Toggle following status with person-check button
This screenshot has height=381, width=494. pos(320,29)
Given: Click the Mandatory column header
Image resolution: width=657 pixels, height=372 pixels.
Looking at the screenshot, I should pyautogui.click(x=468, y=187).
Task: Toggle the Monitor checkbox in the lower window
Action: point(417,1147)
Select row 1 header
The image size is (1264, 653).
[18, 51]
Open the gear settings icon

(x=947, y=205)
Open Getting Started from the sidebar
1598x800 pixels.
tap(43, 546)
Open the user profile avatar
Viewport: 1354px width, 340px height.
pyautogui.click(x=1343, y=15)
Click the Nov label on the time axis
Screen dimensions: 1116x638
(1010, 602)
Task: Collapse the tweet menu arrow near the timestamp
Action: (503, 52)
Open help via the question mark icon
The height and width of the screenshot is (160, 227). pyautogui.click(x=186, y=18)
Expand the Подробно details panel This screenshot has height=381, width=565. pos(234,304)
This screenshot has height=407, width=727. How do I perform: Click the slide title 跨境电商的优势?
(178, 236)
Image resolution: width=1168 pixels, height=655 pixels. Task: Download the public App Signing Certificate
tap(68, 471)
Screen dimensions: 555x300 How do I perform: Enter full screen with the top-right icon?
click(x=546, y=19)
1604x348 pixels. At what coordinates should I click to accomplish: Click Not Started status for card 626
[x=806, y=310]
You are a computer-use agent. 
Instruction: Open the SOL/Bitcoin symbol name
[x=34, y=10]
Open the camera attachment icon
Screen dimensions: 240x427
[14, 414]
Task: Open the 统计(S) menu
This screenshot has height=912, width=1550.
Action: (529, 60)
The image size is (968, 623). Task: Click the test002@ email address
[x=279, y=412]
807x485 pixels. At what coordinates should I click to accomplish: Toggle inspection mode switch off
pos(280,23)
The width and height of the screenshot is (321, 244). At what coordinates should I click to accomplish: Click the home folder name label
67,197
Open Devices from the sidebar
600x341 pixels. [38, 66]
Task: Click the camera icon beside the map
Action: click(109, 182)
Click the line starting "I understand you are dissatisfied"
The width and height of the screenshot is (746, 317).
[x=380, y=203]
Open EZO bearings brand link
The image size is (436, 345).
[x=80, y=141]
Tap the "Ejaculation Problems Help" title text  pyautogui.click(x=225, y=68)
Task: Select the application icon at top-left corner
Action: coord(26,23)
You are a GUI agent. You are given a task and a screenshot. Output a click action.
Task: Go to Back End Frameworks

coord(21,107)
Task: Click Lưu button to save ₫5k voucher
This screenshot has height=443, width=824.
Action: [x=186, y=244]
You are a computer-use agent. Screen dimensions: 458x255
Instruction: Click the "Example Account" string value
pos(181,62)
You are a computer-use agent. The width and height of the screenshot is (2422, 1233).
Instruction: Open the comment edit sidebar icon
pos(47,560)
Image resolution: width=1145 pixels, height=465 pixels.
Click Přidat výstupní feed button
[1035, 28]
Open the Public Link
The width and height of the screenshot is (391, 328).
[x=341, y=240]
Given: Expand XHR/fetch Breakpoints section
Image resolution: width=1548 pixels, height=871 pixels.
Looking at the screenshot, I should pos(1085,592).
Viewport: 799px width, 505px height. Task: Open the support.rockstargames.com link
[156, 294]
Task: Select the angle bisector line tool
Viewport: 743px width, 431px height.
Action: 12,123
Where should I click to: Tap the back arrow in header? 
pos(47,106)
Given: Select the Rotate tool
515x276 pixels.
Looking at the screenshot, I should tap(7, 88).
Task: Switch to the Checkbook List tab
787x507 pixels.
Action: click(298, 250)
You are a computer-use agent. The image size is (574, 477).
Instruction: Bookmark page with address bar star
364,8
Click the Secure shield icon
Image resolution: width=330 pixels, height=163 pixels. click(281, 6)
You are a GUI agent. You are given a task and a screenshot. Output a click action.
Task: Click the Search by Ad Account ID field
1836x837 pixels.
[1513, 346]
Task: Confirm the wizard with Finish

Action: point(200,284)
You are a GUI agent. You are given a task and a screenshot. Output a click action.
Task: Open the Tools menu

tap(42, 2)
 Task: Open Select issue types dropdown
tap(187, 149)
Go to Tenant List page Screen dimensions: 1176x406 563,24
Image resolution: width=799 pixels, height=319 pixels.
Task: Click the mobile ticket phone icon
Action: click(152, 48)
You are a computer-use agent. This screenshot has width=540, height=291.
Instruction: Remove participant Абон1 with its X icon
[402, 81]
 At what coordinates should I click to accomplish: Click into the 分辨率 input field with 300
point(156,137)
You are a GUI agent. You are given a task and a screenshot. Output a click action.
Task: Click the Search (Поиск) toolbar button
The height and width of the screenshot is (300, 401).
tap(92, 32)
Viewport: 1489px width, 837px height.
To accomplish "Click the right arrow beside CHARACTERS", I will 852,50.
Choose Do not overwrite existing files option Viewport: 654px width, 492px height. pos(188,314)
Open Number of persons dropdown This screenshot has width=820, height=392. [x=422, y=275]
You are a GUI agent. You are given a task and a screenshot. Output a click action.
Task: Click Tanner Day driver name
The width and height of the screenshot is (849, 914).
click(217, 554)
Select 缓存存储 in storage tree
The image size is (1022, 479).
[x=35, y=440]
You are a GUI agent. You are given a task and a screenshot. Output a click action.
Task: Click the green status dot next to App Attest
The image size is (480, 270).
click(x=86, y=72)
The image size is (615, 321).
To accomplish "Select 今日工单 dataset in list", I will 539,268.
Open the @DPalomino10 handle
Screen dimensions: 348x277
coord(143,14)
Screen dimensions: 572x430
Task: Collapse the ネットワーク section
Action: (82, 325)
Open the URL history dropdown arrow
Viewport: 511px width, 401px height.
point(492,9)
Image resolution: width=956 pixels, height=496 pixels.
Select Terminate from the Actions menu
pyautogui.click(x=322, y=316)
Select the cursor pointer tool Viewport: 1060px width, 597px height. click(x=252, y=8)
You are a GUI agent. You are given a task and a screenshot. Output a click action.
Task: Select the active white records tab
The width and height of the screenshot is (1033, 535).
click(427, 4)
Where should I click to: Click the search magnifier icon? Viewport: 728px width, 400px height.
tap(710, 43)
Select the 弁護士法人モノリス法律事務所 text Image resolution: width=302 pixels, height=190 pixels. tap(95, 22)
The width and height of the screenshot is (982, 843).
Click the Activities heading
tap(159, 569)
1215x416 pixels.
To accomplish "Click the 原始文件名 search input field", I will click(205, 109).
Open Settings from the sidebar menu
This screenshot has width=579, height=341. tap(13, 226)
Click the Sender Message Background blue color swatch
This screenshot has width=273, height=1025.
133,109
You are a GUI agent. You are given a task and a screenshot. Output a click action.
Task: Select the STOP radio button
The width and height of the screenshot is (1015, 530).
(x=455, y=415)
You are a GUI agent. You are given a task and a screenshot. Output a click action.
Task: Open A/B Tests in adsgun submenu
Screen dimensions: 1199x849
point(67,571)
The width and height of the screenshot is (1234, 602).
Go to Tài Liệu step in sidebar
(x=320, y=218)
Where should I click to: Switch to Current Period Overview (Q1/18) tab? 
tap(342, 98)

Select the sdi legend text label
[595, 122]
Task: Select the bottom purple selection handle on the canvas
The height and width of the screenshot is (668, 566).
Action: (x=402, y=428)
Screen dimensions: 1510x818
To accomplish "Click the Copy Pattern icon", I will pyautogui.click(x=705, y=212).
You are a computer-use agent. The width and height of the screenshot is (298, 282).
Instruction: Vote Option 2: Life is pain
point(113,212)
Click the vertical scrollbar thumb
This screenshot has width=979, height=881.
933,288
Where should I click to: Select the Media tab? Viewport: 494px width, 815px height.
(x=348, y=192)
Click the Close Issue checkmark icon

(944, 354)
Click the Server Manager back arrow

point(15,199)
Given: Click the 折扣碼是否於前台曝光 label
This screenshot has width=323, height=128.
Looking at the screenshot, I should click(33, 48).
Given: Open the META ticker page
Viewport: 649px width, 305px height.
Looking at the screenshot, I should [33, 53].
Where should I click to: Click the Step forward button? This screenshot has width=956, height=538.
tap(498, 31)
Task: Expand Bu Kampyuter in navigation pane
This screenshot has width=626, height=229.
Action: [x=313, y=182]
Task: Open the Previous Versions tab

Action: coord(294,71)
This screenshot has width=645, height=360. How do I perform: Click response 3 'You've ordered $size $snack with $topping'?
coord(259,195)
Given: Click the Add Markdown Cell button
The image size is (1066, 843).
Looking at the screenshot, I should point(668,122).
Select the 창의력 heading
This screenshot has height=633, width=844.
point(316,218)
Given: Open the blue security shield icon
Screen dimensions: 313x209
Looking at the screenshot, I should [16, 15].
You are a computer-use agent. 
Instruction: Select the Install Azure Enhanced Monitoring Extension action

-*-

Beginning with the line that has "Image resolution: width=1145" and ending with the line that has "You are a computer-use agent. The image", set down the lines above exactly and include no others.

Image resolution: width=1145 pixels, height=465 pixels.
Click Přidat výstupní feed button
[1035, 28]
Open the Public Link
The width and height of the screenshot is (391, 328).
[x=341, y=240]
Given: Expand XHR/fetch Breakpoints section
Image resolution: width=1548 pixels, height=871 pixels.
Looking at the screenshot, I should pos(1085,592).
Viewport: 799px width, 505px height. Task: Open the support.rockstargames.com link
[156, 294]
Task: Select the angle bisector line tool
Viewport: 743px width, 431px height.
Action: 12,123
Where should I click to: Tap the back arrow in header? 
pos(47,106)
Given: Select the Rotate tool
515x276 pixels.
Looking at the screenshot, I should tap(7, 88).
Task: Switch to the Checkbook List tab
787x507 pixels.
Action: click(298, 250)
You are a computer-use agent. The image size is (574, 477).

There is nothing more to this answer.